» Saved data entries

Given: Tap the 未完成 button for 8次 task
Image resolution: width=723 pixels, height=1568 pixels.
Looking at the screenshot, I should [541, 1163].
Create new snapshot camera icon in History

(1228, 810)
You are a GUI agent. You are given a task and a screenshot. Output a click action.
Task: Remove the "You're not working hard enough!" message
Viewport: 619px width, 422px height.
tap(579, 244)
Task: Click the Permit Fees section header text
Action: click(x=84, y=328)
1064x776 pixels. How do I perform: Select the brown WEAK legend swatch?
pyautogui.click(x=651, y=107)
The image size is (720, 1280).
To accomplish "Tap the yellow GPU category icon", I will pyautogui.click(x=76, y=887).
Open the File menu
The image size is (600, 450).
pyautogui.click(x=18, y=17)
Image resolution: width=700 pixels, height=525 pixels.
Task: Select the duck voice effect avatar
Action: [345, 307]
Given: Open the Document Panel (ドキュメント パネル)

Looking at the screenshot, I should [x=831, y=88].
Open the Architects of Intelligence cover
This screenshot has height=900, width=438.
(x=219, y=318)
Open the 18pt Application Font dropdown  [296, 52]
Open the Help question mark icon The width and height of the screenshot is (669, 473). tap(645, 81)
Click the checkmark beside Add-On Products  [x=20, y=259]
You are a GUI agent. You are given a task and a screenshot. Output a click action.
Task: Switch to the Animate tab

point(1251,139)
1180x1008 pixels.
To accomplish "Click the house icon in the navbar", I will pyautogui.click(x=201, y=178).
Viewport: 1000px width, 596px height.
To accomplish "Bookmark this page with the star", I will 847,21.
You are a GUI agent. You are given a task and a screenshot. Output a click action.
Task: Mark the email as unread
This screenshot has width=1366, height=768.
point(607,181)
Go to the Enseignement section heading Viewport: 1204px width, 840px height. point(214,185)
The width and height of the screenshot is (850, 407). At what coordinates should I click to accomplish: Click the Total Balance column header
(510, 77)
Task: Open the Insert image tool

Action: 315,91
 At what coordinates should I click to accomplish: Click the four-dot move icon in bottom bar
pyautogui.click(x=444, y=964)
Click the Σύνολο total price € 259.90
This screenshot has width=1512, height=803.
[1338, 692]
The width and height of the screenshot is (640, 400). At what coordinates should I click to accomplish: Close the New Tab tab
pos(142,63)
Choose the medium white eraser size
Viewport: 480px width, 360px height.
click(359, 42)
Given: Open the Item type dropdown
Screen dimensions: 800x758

» Requirement
Repeat the items above verbatim, starting at the line containing "Given: Open the Document Panel (ドキュメント パネル)" and ending at the line containing "Go to the Enseignement".

» Answer for this exercise
Given: Open the Document Panel (ドキュメント パネル)

Looking at the screenshot, I should [x=831, y=88].
Open the Architects of Intelligence cover
This screenshot has height=900, width=438.
(x=219, y=318)
Open the 18pt Application Font dropdown  [296, 52]
Open the Help question mark icon The width and height of the screenshot is (669, 473). tap(645, 81)
Click the checkmark beside Add-On Products  [x=20, y=259]
You are a GUI agent. You are given a task and a screenshot. Output a click action.
Task: Switch to the Animate tab

point(1251,139)
1180x1008 pixels.
To accomplish "Click the house icon in the navbar", I will pyautogui.click(x=201, y=178).
Viewport: 1000px width, 596px height.
To accomplish "Bookmark this page with the star", I will 847,21.
You are a GUI agent. You are given a task and a screenshot. Output a click action.
Task: Mark the email as unread
This screenshot has width=1366, height=768.
point(607,181)
Go to the Enseignement section heading Viewport: 1204px width, 840px height. point(214,185)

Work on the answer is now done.